Your objective -
Could you pick up the biography of Einstein below and write what comes right after its last sentence?

Source passage -
______
In 1896 he entered the Swiss Federal Polytechnic School in Zurich. He graduated in 1900 and received his doctorate in 1905. He became a Swiss citizen. Unable to get an academic position, he took a post with the patent office in Bern while continuing to pursue his concern with the fundamental problems of physics.
In 1905 he published three brilliant papers which were to transform twentieth-century scientific thought.
- His most famous dealt with the "Special theory of relativity." He demonstrated that motion is relative and that physical laws must be the same for all observers moving relative to each other. He also theoretically noted the relationship of mass to energy. He predicted the equivalence of mass (m) and energy (e) according to the equation e = mc2, where (c) represents the velocity of light.
- In the paper for which he received the Nobel Prize in 1921, he founded the photon theory of light (photoelectric effect).
- He also wrote a paper dealing with the "Brownian motion."
In 1916 he published his Die Grundlagen der allgemeinen Relativitatstheorie (Relativity, the Special and the General Theory: A Popular Exposition), which profoundly modified the simple concepts of space and time on which Newtonian mechanics had been based. His prediction of the deflection of starlight by the gravitational field of the sun was theoretical at the time that he wrote his paper. In 1919, however, his predication was shown to be true by the expedition at the time of a solar eclipse. When the results of the solar eclipse observations became known to the general public, Einsteins name became a household word. He was belittled in Germany however, and his theory of relativity was branded as "un-German."
During the early years after World War I he worked for the League of Nations Intellectual Cooperation Organization and became a familiar figure on public platforms speaking on social problems as well as his Theory of Relativity. He became more and more disappointed by the misuse of sciences in the hands of man.
Einstein became an active Zionist. In 1921 Chaim Weizmann asked Einstein to join him on a fund-raising tour of America to buy land in Palestine and seek aid for the Hebrew University. Einstein readily agreed, and the tour was highly successful. When he visited Palestine, Einstein was greatly impressed.
In 1932, Einstein accepted an invitation to spend the winter term at the California Institute of Technology. By January 1933, Hitler had come to power. Einstein promptly resigned from his position at the Royal Prussian Academy of Sciences and never returned to Germany. He accepted a professorship at the Institute for Advanced Studies in Princeton, New Jersey, and later became an American citizen.
______
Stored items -
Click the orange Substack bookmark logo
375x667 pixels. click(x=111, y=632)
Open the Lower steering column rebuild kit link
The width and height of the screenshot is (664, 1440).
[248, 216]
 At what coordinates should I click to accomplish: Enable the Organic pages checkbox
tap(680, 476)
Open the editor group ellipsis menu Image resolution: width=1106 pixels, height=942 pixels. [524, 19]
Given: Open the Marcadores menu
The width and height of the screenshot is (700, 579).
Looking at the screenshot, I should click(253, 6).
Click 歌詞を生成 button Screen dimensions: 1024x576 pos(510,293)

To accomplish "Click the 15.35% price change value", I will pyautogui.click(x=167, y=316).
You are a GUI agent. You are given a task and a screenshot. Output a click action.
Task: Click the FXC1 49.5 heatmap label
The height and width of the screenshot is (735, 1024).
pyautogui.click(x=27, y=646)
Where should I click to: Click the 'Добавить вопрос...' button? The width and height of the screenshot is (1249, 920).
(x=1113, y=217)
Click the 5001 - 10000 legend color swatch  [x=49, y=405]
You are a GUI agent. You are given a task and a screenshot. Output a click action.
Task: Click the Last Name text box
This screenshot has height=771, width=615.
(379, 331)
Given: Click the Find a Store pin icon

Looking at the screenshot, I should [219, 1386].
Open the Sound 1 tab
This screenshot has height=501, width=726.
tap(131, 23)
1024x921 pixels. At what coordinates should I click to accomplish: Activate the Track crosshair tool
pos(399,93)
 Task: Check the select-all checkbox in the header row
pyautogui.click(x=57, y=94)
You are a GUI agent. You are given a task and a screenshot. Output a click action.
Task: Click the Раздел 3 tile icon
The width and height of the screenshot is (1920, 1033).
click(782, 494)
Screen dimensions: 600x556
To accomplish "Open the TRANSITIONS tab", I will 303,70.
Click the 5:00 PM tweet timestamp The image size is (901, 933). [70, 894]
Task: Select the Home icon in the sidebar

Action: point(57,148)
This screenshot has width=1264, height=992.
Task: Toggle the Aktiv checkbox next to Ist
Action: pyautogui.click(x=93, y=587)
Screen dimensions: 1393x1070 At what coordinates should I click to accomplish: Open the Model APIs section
______
Answer section -
During World War II, Einstein learned that the German uranium fusion project was progressing. In response, Einstein signed a letter in 1939 to President Roosevelt pointing out the feasibility of atomic energy and its use as a weapon. This letter sparked the Manhattan Project and future developments of atomic energy. Despite the letter, Einstein was opposed to the use of the atomic bomb. He wrote Roosevelt another letter emphasizing his opposition to the creation of such a weapon, but the letter arrived after Roosevelt's death. Ironically, recent evidence indicates that the German scientists were nowhere near figuring out how to create an atomic bomb. The pacifist Einstein unwittingly helped initiate the era of nuclear weapons when it was not essential, and to whose use he was completely opposed.
As chairman of the Emergency Committee of Atomic Scientists, Einstein urged the outlawing of the atomic and hydrogen bombs. During the McCarthy period Einstein advised scientists to refuse to testify before the Congressional Committee on Un-American Affairs. He continued to work on the "Unified Field Theory" which attempted as a first step to unify gravitation and electromagnetism into one theory.
Einstein appeared before the Anglo-American Committee of Inquiry on Palestine in 1946 and entered a strong plea for a Jewish Homeland. When the State of Israel was established he hailed the event as the fulfillment of an ancient dream. After Weizmann's death Einstein was asked by Ben Gurion to become the president of the State of Israel. He declined "being deeply touched by the offer but not suited for the position."
When he went to the hospital for the illness which proved to be fatal, he took with him the notes he had made for the television address he was to give on Israel's seventh Independence Day. He died on April 18, 1955.